In 1993, he directed The Age Of Innocence (1993), a sumptuous rendition of Edith Wharton's novel about New York society at the turn of the century. It starred Daniel Day-Lewis, Michelle Pfeiffer, and Winona Ryder. It was a critical success and was nominated for five Academy Awards®.
With Casino in 1995, Scorsese returned to the world of gangsters in an epic tale about the rise and fall of the mob in Las Vegas in the 1970s. It starred Robert De Niro, Joe Pesci, and Sharon Stone (who won a Golden Globe for her role). The following year he completed a 4-hour documentary, A Personal Journey With Martin Scorsese Through American Movies, commissioned by the British Film Institute to celebrate the 100th anniversary of the birth of cinema. That same year he also received the Golden Lion Award at the Venice Film Festival. In 1997 the American Film Institute honored Scorsese when they presented him with their prestigious Life Achievement Award. Later that year, he directed Kundun, the story of the early life of the present Dalai Lama, who fled to India after the takeover of his country by the communist Chinese. Made in Morocco with a cast of non-actors, it was finally released by Disney after threats to the studio from the Chinese government. The movie received four Academy Award® nominations and won many critics praise for its cinematography and music. In May 1998, Scorsese received the Lifetime Career Award from Lincoln Center's Film Society, and served as President of the Jury at Cannes.
Martin Scorsese most recently directed the forthcoming Gangs Of New York, starring Leonardo Di Caprio, Daniel Day Lewis and Cameron Diaz.
For more than three decades, JONATHAN TAPLIN's (Executive Producer) career has been full and varied--one heavily seasoned with experience in the entertainment worlds of music, film and finance.
Taplin's introduction into the entertainment business began in 1965, when he was just 18
years old. The summer before his freshman year at Princeton University, Taplin ventured to The Newport Folk Festival, where he landed a job with The Jim Kweskin Jug Band. That experience led to a dream job, serving as road manager for The Band.
In 1974 he moved to Hollywood to pursue his dream of producing films. He arrived in Los Angeles with just one referral to seek out, a young director named Martin Scorsese.
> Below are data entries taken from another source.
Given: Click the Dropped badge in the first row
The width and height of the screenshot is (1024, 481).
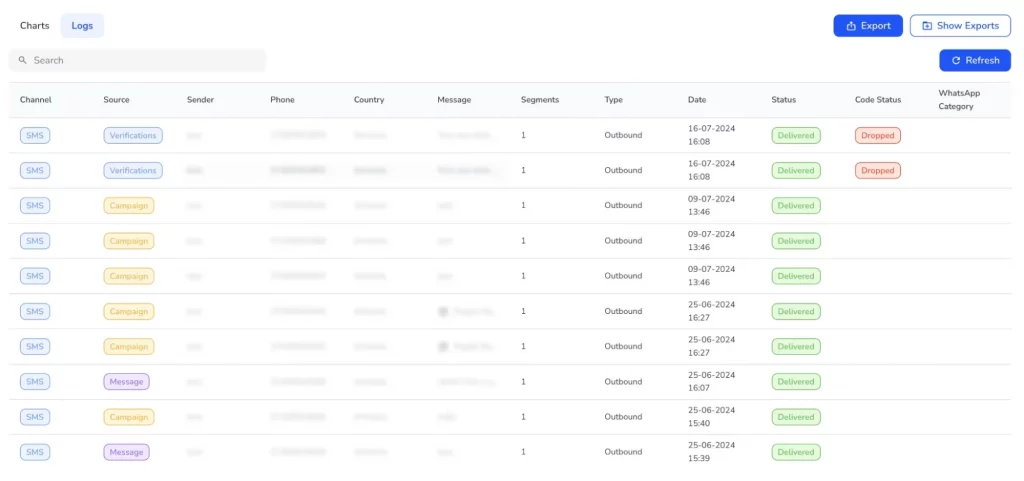Looking at the screenshot, I should click(878, 136).
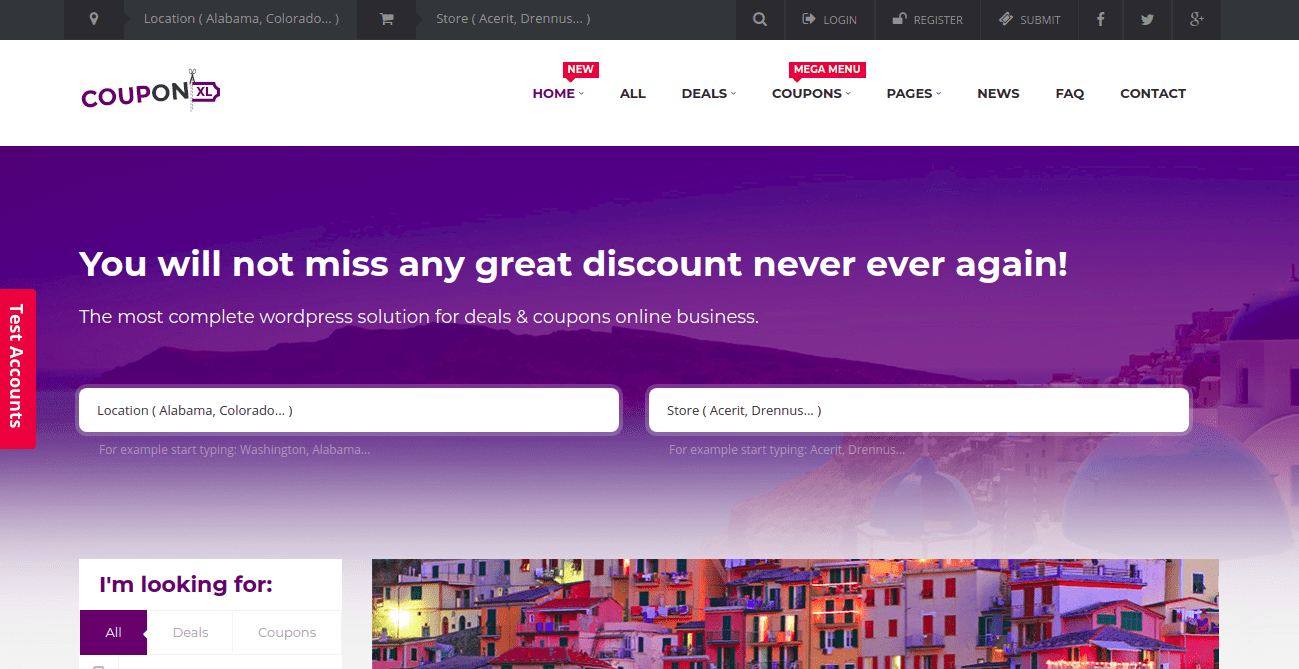Click the Login link in top bar

pyautogui.click(x=830, y=19)
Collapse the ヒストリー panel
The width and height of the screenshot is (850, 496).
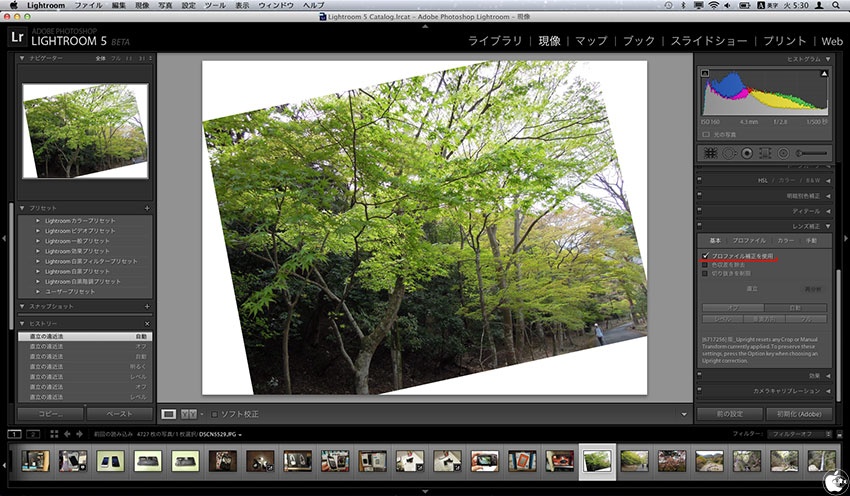click(23, 324)
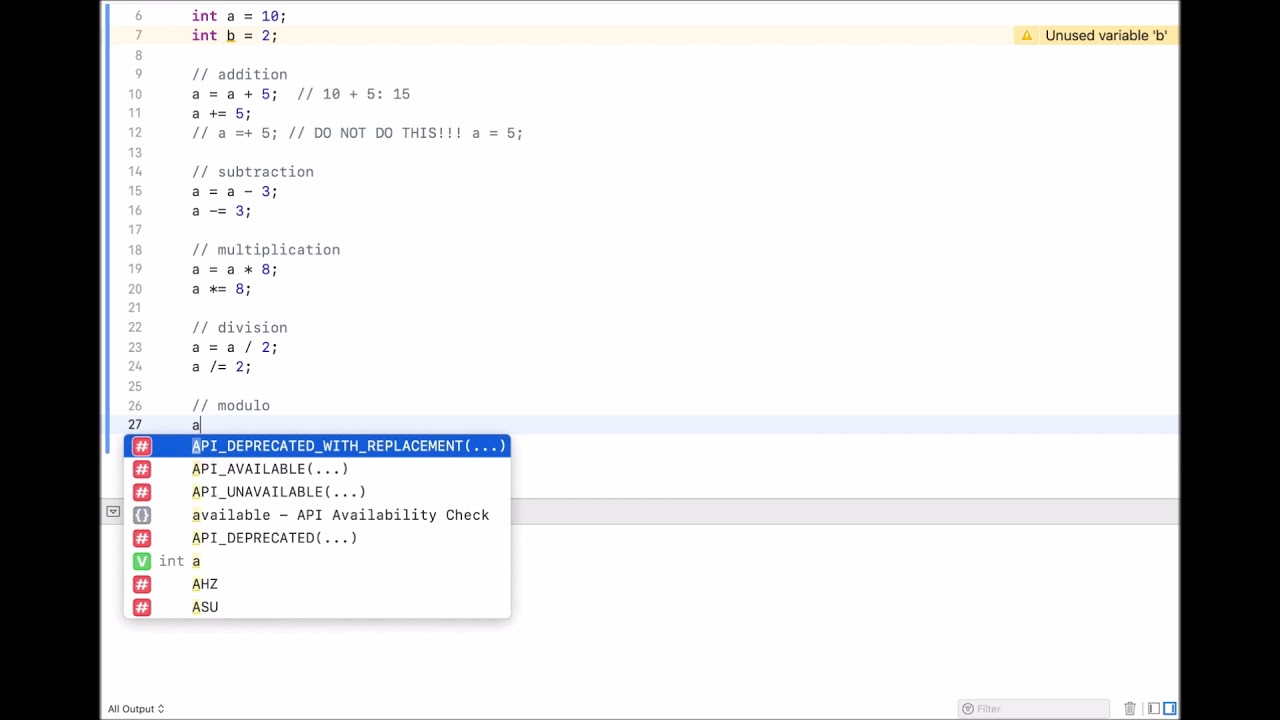Click the green V variable icon
Screen dimensions: 1280x720
pos(142,561)
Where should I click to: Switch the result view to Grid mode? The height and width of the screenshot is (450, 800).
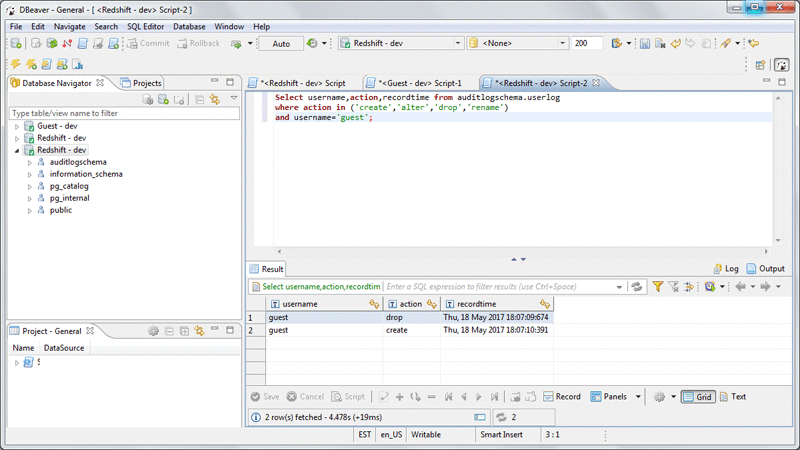click(698, 397)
Together they produced Mean Streets, starring Robert DeNiro and Harvey Keitel. The project became a critical and box office success, and went on to be selected for The Cannes Film Festival. He defined independent films and the new wave of '70s films. Between 1974 and 1996, Taplin produced 26 hours of television documentaries and 12 feature films including The Last Waltz, Until The End Of The World, Under Fire and To Die For. His films were nominated for Oscars® and Golden Globes and chosen for The Cannes Film Festival seven times. His television work garnered three Emmys. After 10 years of producing films, Taplin ran in more financial circles, where he advised Sid Bass and Richard Rainwater in their successful attempt to save Walt Disney Studios from a corporate raid. This experience brought him to Merrill Lynch, where he served as vice president of media mergers and acquisitions. In this role, he helped re-engineer the media landscape with such feats as helping in the leveraged buyout of Viacom.